The script automatically configures your shell. Supported shells:
- **Zsh** (default on modern macOS)
- **Bash** (common on Linux)
- **Fish** (use `--fish` flag)

After installation, restart your terminal or source your shell configuration:
```bash
# For zsh
source ~/.zshrc

# For bash
source ~/.bashrc

# For fish
source ~/.config/fish/config.fish
```

## Usage

After installation, activate the bioinformatics environment:
```bash
conda activate bioinformatics
```

To deactivate:
```bash
conda deactivate
```

## Troubleshooting

### Platform Detection Issues
If the script incorrectly detects your platform or architecture, use the force options:
```bash
./multiplatform_setup.sh --force-platform=linux --force-arch=x86_64
```

### Conda Environment Issues
If packages fail to install due to architecture conflicts, the script will automatically handle the conda subdirectory configuration.
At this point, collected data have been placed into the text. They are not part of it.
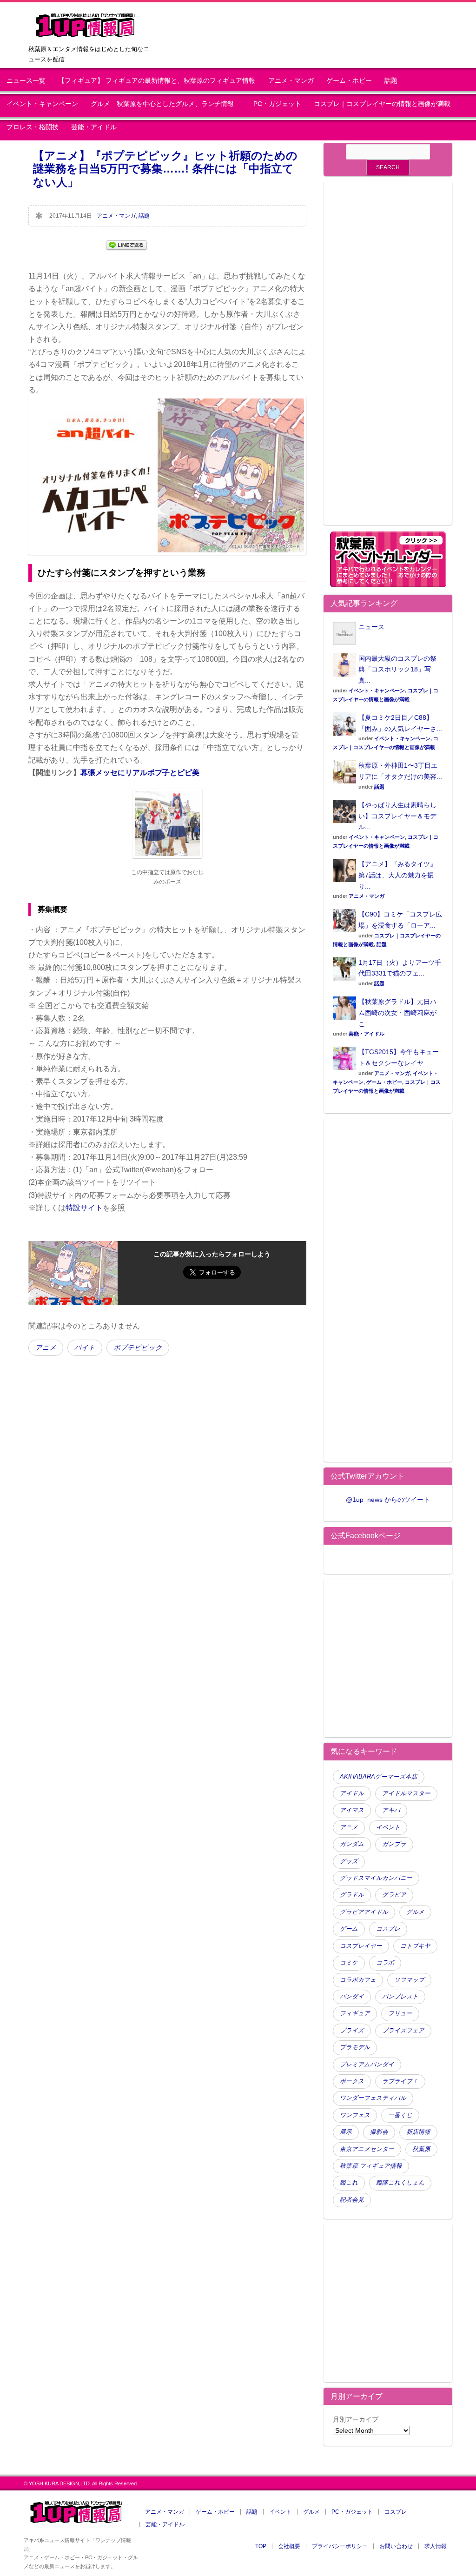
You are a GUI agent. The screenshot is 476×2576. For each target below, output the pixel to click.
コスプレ (388, 1928)
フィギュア (355, 2013)
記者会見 (352, 2200)
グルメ (415, 1912)
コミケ (349, 1962)
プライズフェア (403, 2030)
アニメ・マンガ (291, 80)
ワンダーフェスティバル (373, 2098)
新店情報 (418, 2132)
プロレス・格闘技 (33, 127)
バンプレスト (400, 1996)
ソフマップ (409, 1980)
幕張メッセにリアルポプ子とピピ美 (139, 773)
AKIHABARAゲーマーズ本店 (378, 1776)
For manual fixes:
```bash
conda config --env --set subdir osx-64 # For x86_64 on Mac
conda config --env --set subdir linux-64 # For x86_64 on Linux
```

### Bioconductor Package Installation
Some Bioconductor packages (DESeq2, edgeR, limma, etc.) are automatically installed within the conda environment using BiocManager during setup. This approach is used because conda recipes for these packages are outdated and require ancient R versions. If any fail during setup, you can manually install them:
```bash
conda activate bioinformatics
Rscript install_r_packages.R
# Or within R:
BiocManager::install(c("DESeq2", "edgeR", "limma"))
```

### Missing Dependencies on Linux
For Arch-based systems, ensure your system is up-to-date:
```bash
sudo pacman -Syu
```

## Legacy Script

The original ARM64-only script (`arm64_setup.sh`) has been deprecated in favor of the new multi-platform `multiplatform_setup.sh`. While the file is preserved locally for backwards compatibility, it is no longer tracked in version control. Please use `multiplatform_setup.sh` for all new installations.

## License
This project is licensed under the MIT License. Feel free to use and modify the code as per your needs.